As Wilson notes, “Utilizing this metadata to make better clinical decisions will ultimately benefit patients and healthcare providers in the long run, but it is going to take some level of investment and development to realize the full benefits. Chronic disease management systems today are trying to accomplish similar results by tying together relevant data points. A metadata repository is the backbone of a knowledge management solution.”

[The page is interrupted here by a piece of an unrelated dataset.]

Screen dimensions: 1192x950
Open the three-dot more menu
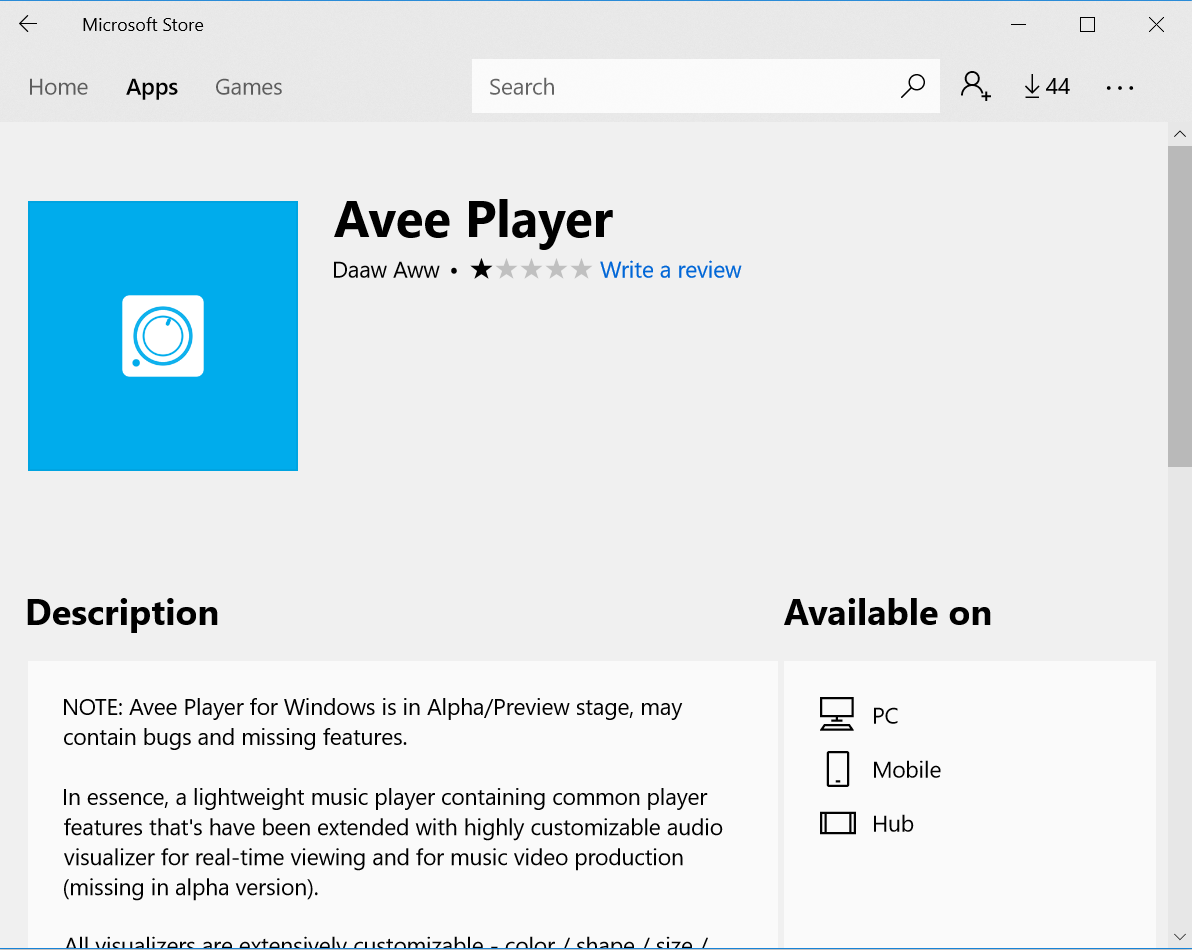[x=1120, y=88]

At KWG, HDS has also paired their Hitachi Content Platform (HCP), a “virtualized distributed object store with advanced storage and data management capabilities that help IT organizations address a number of challenges posed by the ever-growing volume of unstructured data”, with the OpenText Livelink enterprise content management (ECM) solution which helps to capture and archive, among other things, SAP data.
Challenges
A recent New York Times article points out that the challenges with adopting and utilizing EHR go far beyond the technological challenge. “This is a big social project, not just a technical endeavor,” says Dr. David Blumenthal, the Obama administration’s national coordinator for health information technology.
Moreover, a survey conducted by Health Affairs in August 2010 found that “while adoption of electronic health records (EHR) technology may be the mantra of hospital executives throughout the U.S., the reality is that only 2% meet the "meaningful use" criteria established by the U.S. Centers for Medicare and Medicaid Services (CMS).”
Meanwhile, with so much money at stake competition is expected to be stiff and well funded from the likes of HP, IBM, Oracle, and many others. Hitachi reports that it has more than 300 hospitals as clients, but most of those customers know it as a storage provider. And while the initial results from HCR are very promising, Hitachi will need to rely on its major healthcare solutions partners such as OpenText, Lawson Software, Hitachi Consulting and many others to make a significant impact on the U.S. healthcare market.
Futures
Hitachi Healthcare is working with Research in Motion (RIM), the makers of the Blackberry smart phone, to develop a “patient in your pocket” capability so that physicians and other care givers can have easy access to patient information. For those healthcare organizations using or considering SharePoint from Microsoft, Hitachi offers integration support to help “simplify implementation, improve performance, ease management and ensure your SharePoint environment is protected.”
Hitachi will also leverage its HDDS Discovery Suite, a multi-platform index, search and restore capability that enables “intelligent file tiering” as well as “proactive ediscovery and identification of content for compliance and governance” which allows for intelligent query. Hitachi has an HCR in-the-cloud offering on the horizon that will offer clients a secure, multi-tenanted operational model for those organizations that need additional technical expertise or are looking to lower capital expenditures.
Bottom Line
Hitachi has a long history of delivering technology-driven solutions especially in the storage arena and providing the healthcare industry with an advanced clinical repository with a metadata management model as a core value proposition fits right into Hitachi’s primary area of competency. With key partnerships and internal resources in place and a focus on driving better patient care as opposed to just offering information life-cycle management as other infrastructure vendors often do, Hitachi will have to be considered as a viable option for any healthcare related entity looking to improve its information access capabilities.
Action Item: Healthcare administrators and CIOs looking for ways to comply with the Stage 1 meaningful use requirements in order to qualify for EHR dollars need to consider competent vendors with a healthcare focus who have the vision, in-house expertise and partnerships as well as the proven technology in place to help customers move their patient records infrastructures into the 21st century.